Altération des compétences de la cognition sociale dans la sclérose en plaques : une approche neuropsychologique.

Thèse, pour obtenir le grade de Docteur de l’université Paris VIII. Discipline : Psychologie. Présentée et soutenue publiquement par Audrey HENRY, le 11 décembre 2013. Montreuil, Michèle (sous la direction de) Bakchine, Serge (sous la direction de).

- Site éditeur : Université Paris 8 https://octaviana.fr.

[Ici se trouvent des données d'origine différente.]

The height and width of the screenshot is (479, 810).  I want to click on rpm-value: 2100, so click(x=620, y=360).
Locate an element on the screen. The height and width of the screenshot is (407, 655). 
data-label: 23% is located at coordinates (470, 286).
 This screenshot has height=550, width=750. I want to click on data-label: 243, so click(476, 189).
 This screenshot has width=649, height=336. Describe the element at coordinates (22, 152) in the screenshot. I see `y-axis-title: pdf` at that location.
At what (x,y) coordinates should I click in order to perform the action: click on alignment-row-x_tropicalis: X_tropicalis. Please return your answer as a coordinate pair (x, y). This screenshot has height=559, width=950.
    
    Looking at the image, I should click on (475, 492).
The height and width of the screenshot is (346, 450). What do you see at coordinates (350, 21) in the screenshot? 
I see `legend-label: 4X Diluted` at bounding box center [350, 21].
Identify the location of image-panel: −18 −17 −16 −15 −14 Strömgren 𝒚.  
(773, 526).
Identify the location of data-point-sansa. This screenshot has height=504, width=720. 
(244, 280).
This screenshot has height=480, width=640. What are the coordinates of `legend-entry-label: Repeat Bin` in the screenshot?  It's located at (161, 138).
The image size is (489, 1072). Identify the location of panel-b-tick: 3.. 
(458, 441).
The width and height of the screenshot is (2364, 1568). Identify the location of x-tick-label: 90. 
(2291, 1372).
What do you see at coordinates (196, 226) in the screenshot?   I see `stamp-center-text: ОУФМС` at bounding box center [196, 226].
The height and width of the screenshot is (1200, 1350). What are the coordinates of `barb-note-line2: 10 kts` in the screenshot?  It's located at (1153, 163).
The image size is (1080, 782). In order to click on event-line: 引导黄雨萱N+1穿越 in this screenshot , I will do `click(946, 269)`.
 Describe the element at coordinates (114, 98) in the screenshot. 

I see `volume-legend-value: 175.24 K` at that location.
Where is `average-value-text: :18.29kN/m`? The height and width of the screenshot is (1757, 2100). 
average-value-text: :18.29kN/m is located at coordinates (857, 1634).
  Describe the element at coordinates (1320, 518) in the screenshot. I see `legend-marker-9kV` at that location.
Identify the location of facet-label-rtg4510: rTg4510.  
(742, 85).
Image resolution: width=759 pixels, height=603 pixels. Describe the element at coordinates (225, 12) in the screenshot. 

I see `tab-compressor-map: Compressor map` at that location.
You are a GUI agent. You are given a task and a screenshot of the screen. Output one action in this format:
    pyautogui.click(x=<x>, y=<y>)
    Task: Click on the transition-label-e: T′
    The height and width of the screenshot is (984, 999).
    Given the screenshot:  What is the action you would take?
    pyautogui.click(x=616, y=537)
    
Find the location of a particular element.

La sclérose en plaques (SEP) est une maladie auto-immune du système nerveux central associée à de nombreux symptômes physiques, cognitifs ou psychologiques dont la progression va entraver l’autonomie du sujet. Indépendamment des manifestations comportementales comme l’euphorie, le déni du handicap souvent liées aux stades plus avancés de la maladie, d’autres changements plus subtils sont observés et peuvent avoir des conséquences sur la qualité des interactions sociales. Ces modifications ne sont pas forcément imputables aux déficits cognitifs ou à des paramètres adaptatifs. Elles pourraient également être associées à une altération de la cognition sociale, son fonctionnement reposant en partie sur l’intégrité des réseaux de la substance blanche, principales localisations des lésions dans la SEP. Ce travail a pour objectif d’explorer les capacités socio-cognitives des sujets présentant une SEP à travers trois études. Nous évaluons les capacités d’attribution de pensées à autrui et de reconnaissance des émotions faciales en relation avec les fonctions cognitives et les facteurs psychologiques liés à la maladie. Les résultats mettent en évidence des altérations des compétences socio-cognitives même à des stades précoces de la maladie indépendamment des capacités cognitives ou des troubles de l’humeur quelle que soit la forme de la maladie. Au regard des conséquences psycho-sociales que ces difficultés peuvent engendrer, il semble nécessaire de les prendre en compte lors des bilans d’évaluation pour une meilleure prise en charge de cette maladie, comme cela a été démontré dans d’autres pathologies neurologiques (traumatisme crânien, démences).